The client is a leading Healthcare Analytics Company exclusively imparting data analytics and business procedural enhancement services aiming to improvise the patients’ medical conditions and lifestyles. They provide a platform that is EMR agnostic, real-time with improved data integration capabilities using avant-garde technologies like Data Visualization, Predictive Modeling tools to support healthcare strategies. The client has a huge number of patients’ information which is growing at a healthy rate. To curb the essential need for content management they are looking forward to adopting new technologies and leveraging their business intelligence.
Entering manually to update the database with the details about every patient was a hugely time-consuming task. They discovered that even to review a piece of the single necessary information was strenuous. This manual procedure was barricading the growth and hampering the efficiency of the organization. Additionally, it required a lot of effort and extra working staff. Pluto7 is a tech-enabled organization enthralled with Artificial Intelligence, Machine Learning solutions for Supply Chain, Retail, Manufacturing, Automotive, Hi-tech, and Healthcare domains accompanied by GCP based business solutions for reshaping businesses.

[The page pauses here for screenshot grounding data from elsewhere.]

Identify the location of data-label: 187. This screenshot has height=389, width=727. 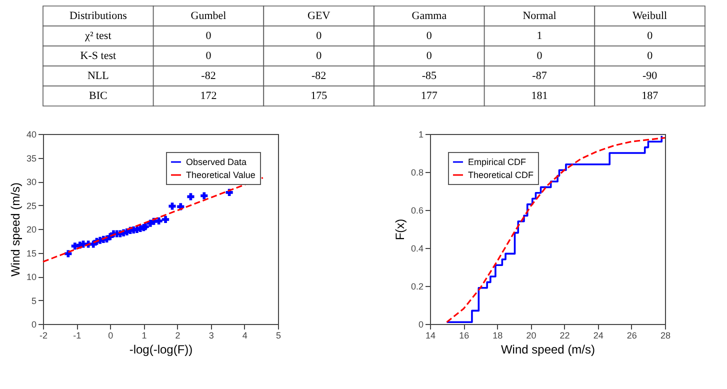
(650, 96).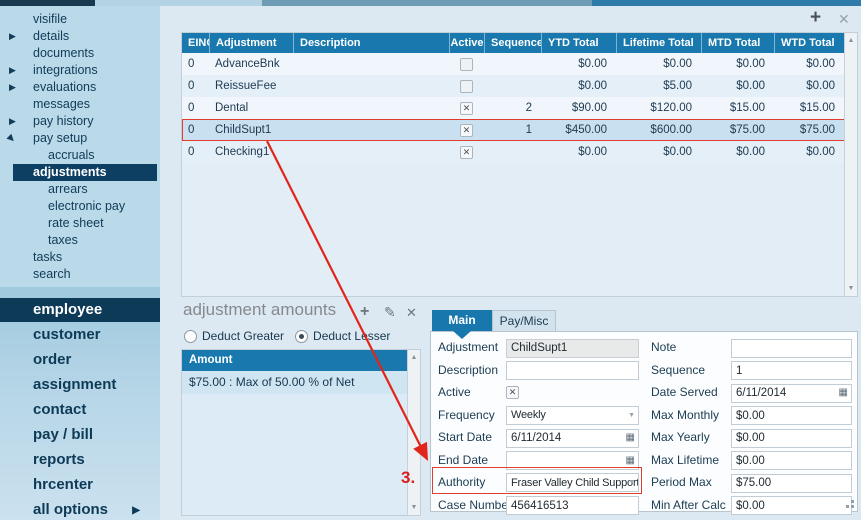 The width and height of the screenshot is (861, 520). Describe the element at coordinates (572, 482) in the screenshot. I see `authority-select: Fraser Valley Child Support` at that location.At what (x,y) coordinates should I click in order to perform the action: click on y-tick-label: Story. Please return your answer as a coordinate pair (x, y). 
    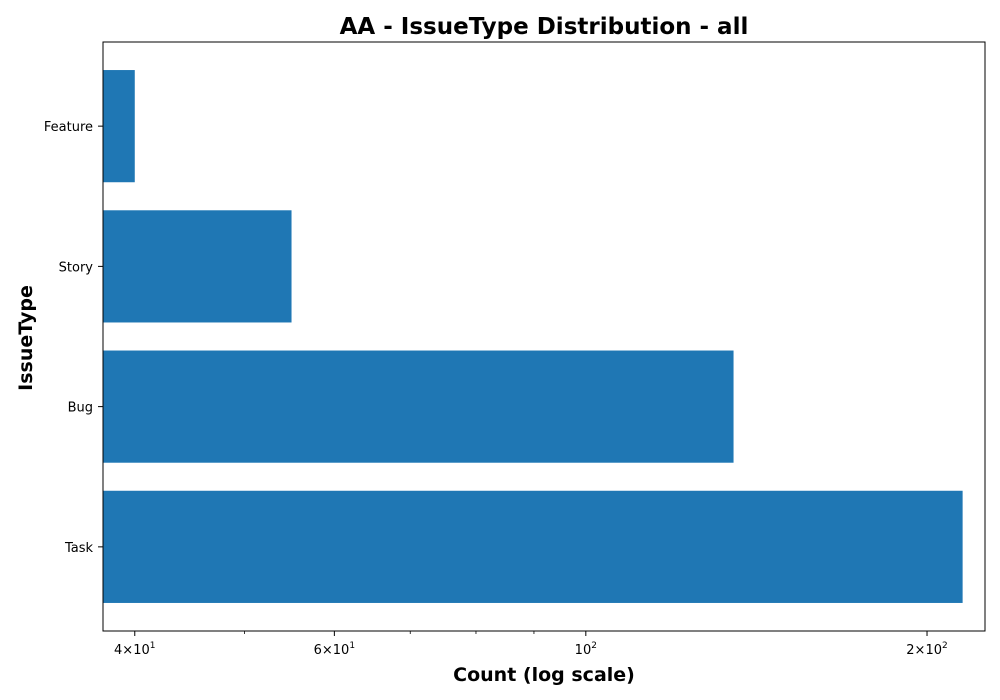
    Looking at the image, I should click on (76, 268).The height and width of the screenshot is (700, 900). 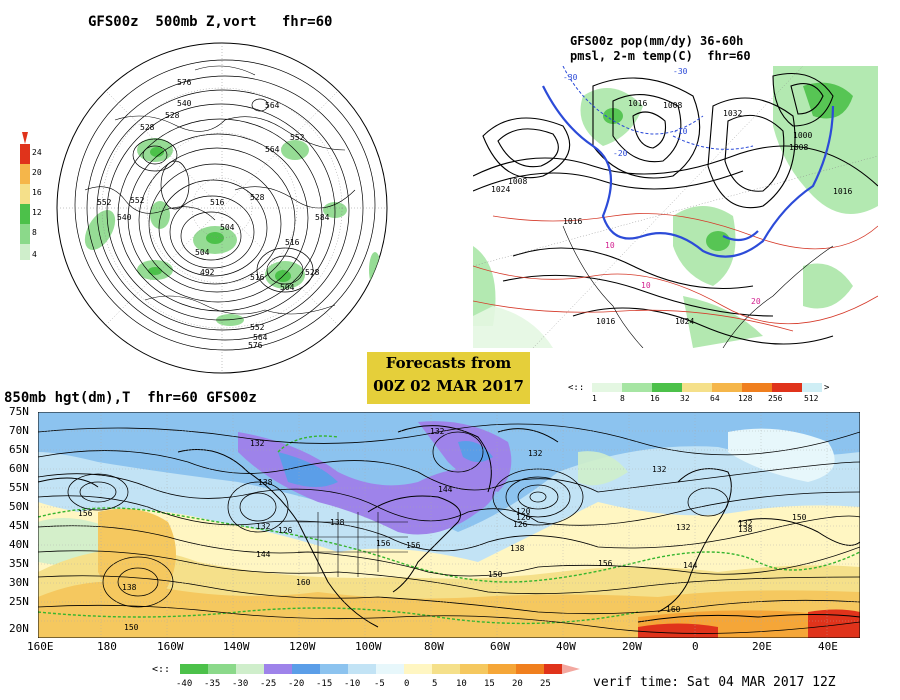 I want to click on temp-tick: 0, so click(x=406, y=684).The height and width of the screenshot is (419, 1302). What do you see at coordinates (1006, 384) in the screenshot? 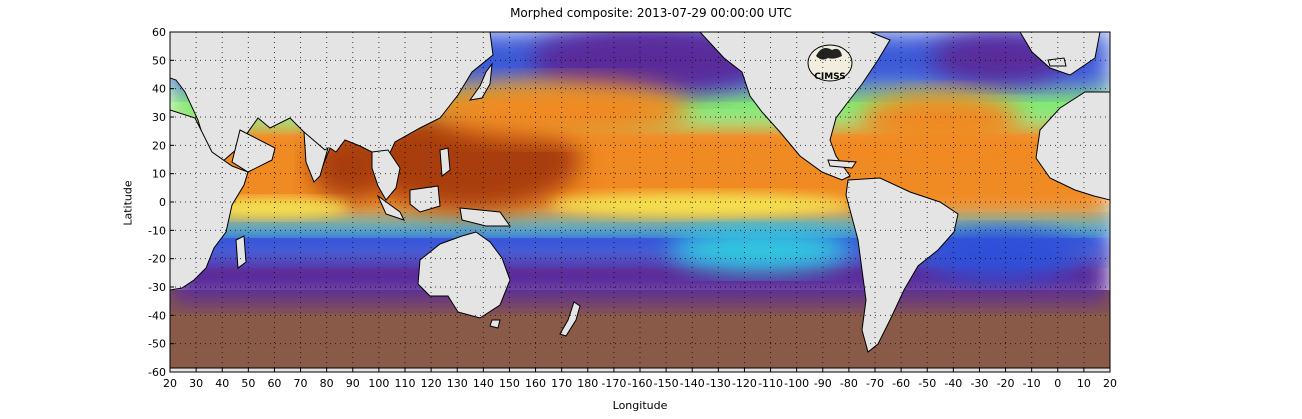
I see `x-tick-label: -20` at bounding box center [1006, 384].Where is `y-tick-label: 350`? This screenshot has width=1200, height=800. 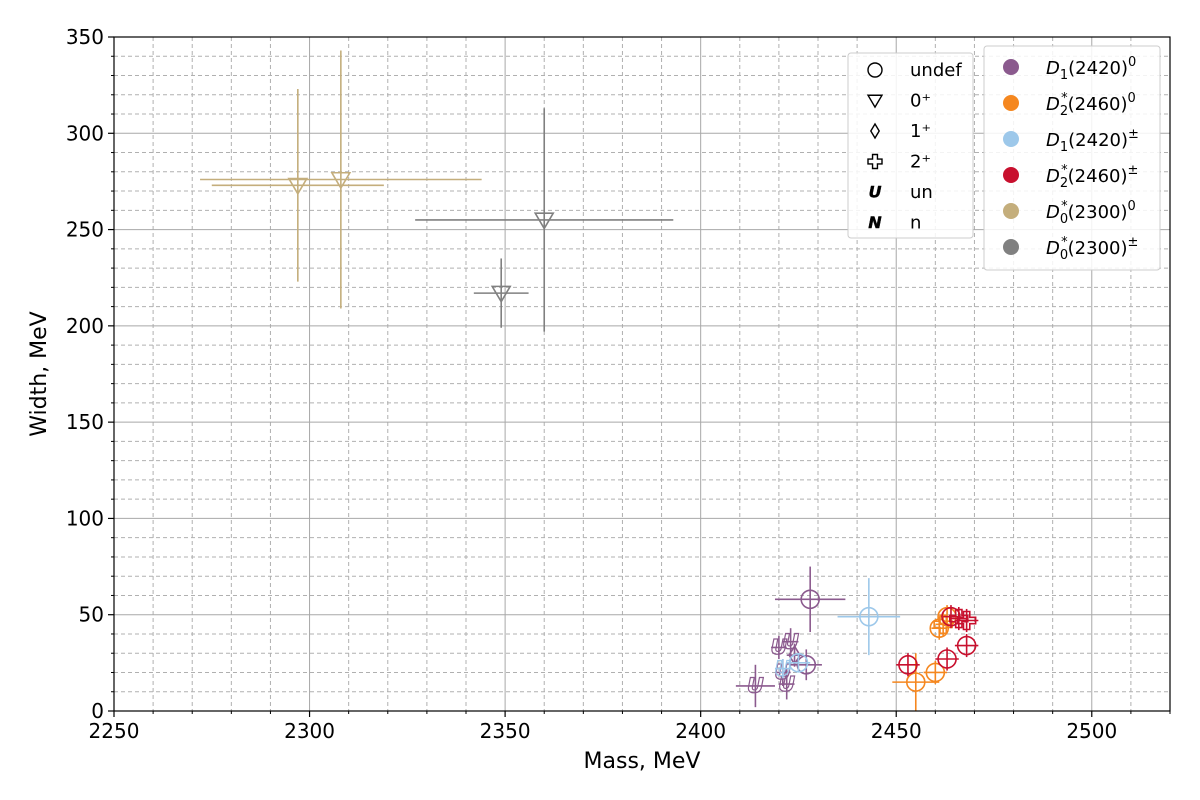 y-tick-label: 350 is located at coordinates (85, 37).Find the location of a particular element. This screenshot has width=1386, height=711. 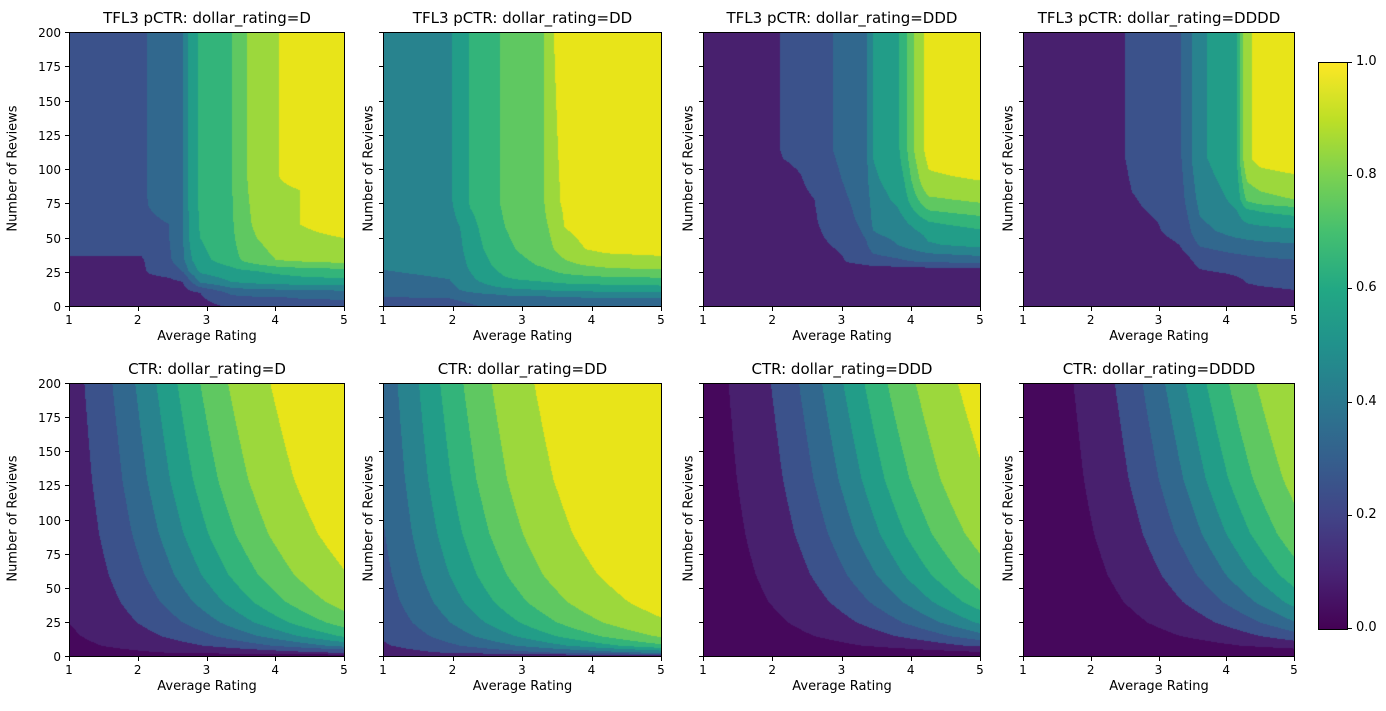

y-tick-label: 175 is located at coordinates (50, 68).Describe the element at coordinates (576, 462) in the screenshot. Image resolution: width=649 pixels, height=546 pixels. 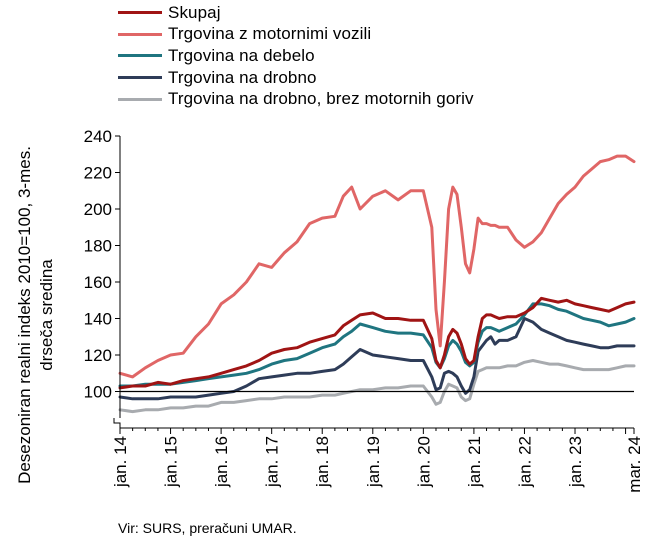
I see `x-tick-label: jan. 23` at that location. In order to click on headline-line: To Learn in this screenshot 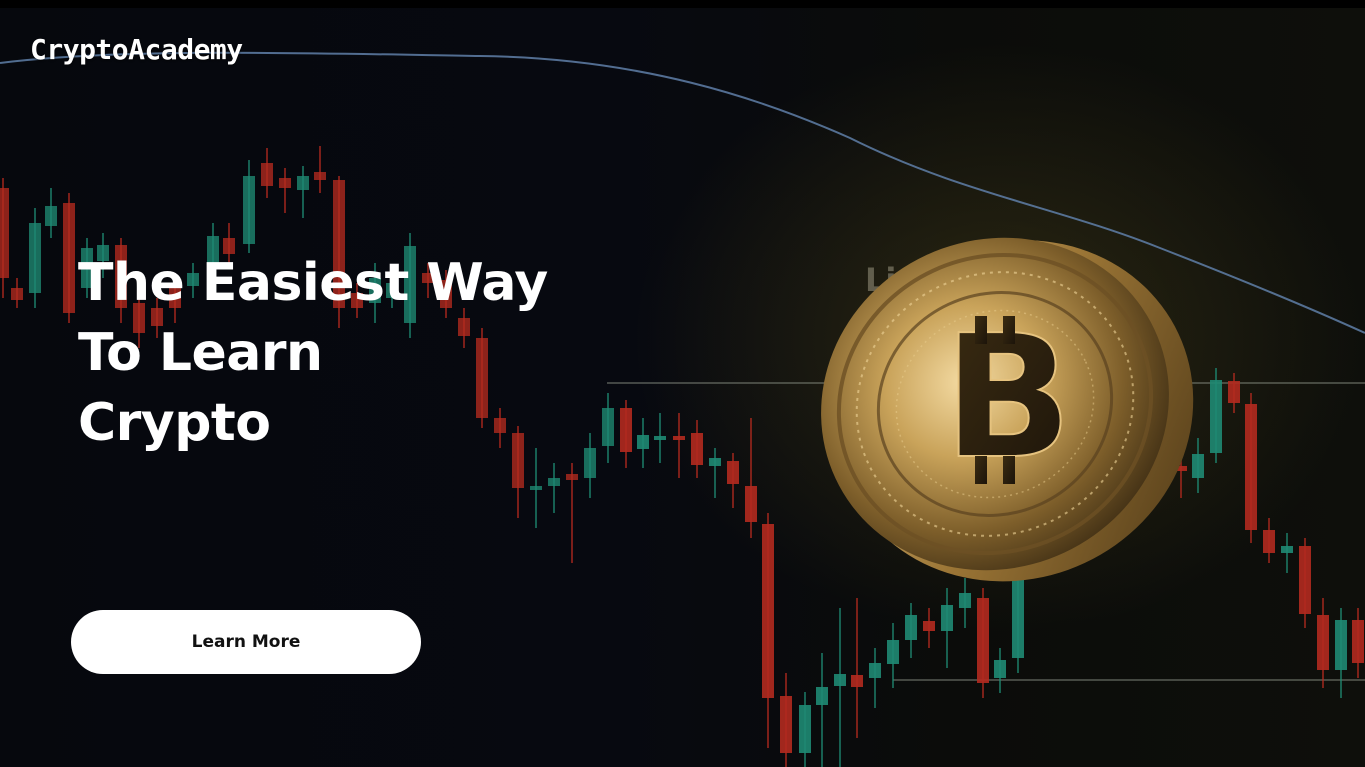, I will do `click(200, 353)`.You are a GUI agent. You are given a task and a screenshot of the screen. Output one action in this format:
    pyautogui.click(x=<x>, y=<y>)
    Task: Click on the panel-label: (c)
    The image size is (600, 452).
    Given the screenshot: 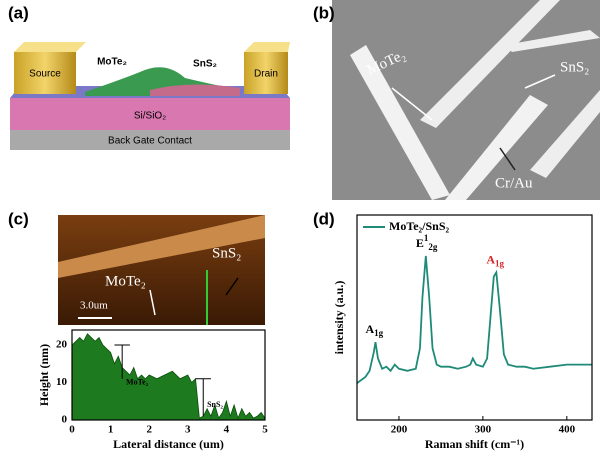 What is the action you would take?
    pyautogui.click(x=18, y=218)
    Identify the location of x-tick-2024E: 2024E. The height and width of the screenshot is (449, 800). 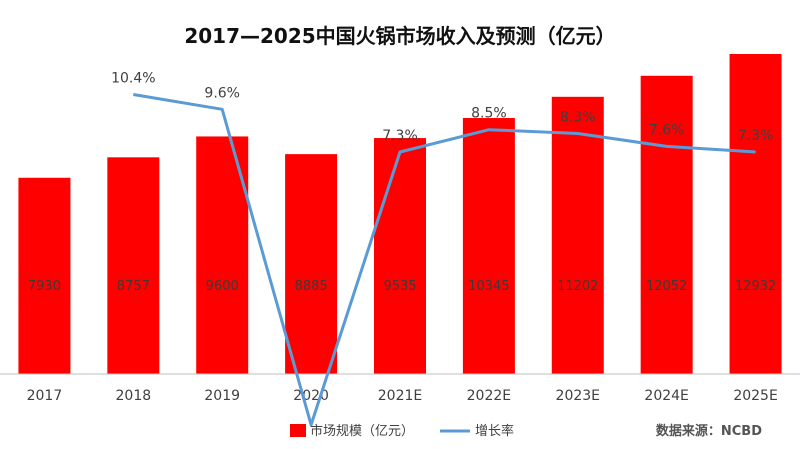
(666, 396).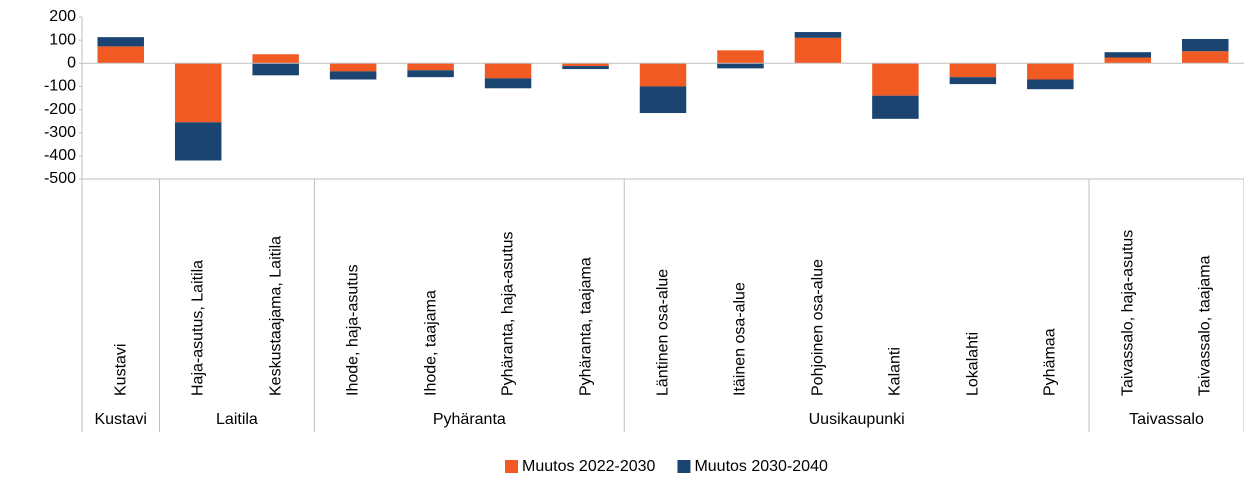  Describe the element at coordinates (276, 316) in the screenshot. I see `category-label: Keskustaajama, Laitila` at that location.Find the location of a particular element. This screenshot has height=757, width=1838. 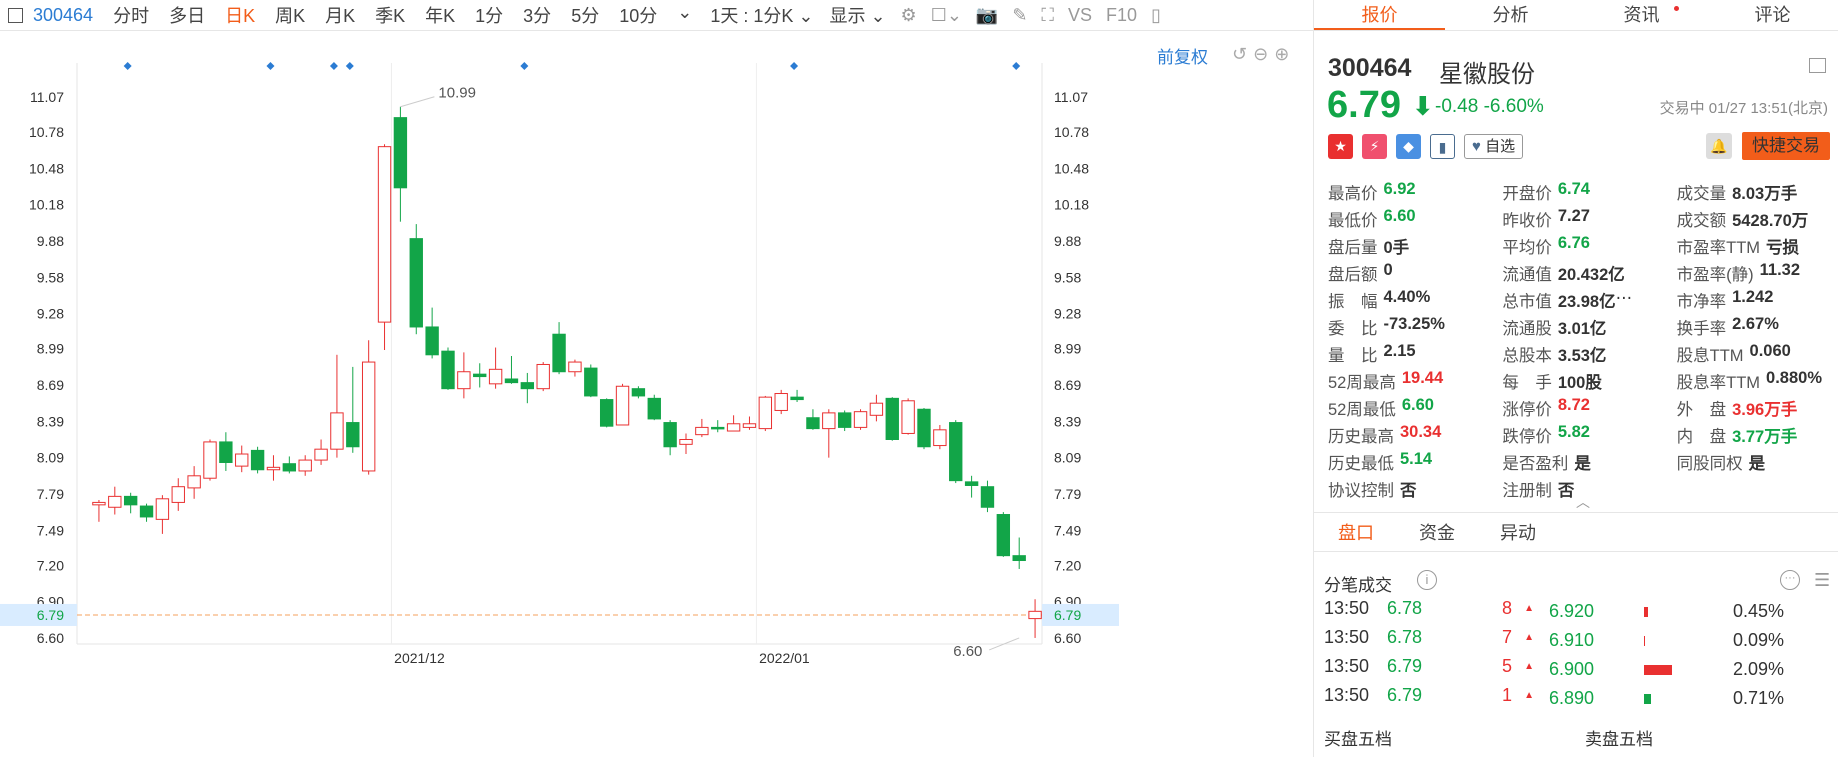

Maintaining an entire database is not a trouble-free task, keeping in mind that no essential information is missed out. As a result, the Pluto7 team collaborated with Google to enhance the content management strategy followed by the client so far reviewing the manual tool automation and predictive analytics around the operational workflow. The objective of the team was
Pluto7’s team recognized the loopholes faced by the client while maintaining their data and helped them migrate to Google Cloud Platform to further leverage their organization towards a well-structured content management strategy. We used Google Cloud Vision API to identify the document context and extract the raw data from the same. An AutoML NLP extraction model was used to extract the key identities. Saving the key extraction loop, the team also focused on measuring the accuracy and performance of the prepared model by developing an output Excel file that recognized keywords for Facesheet Formats.
The approach used by the Pluto7’s team in collaboration with Google led us to achieve around 90% accuracy assisting the client in designing a dynamic data platform using an AutoML model. A cycle of procedure was followed beginning with the input and migration of the on-prem data to the Google Cloud Platform converting the data into text followed by automatic extraction of entities using the AutoML NLP model.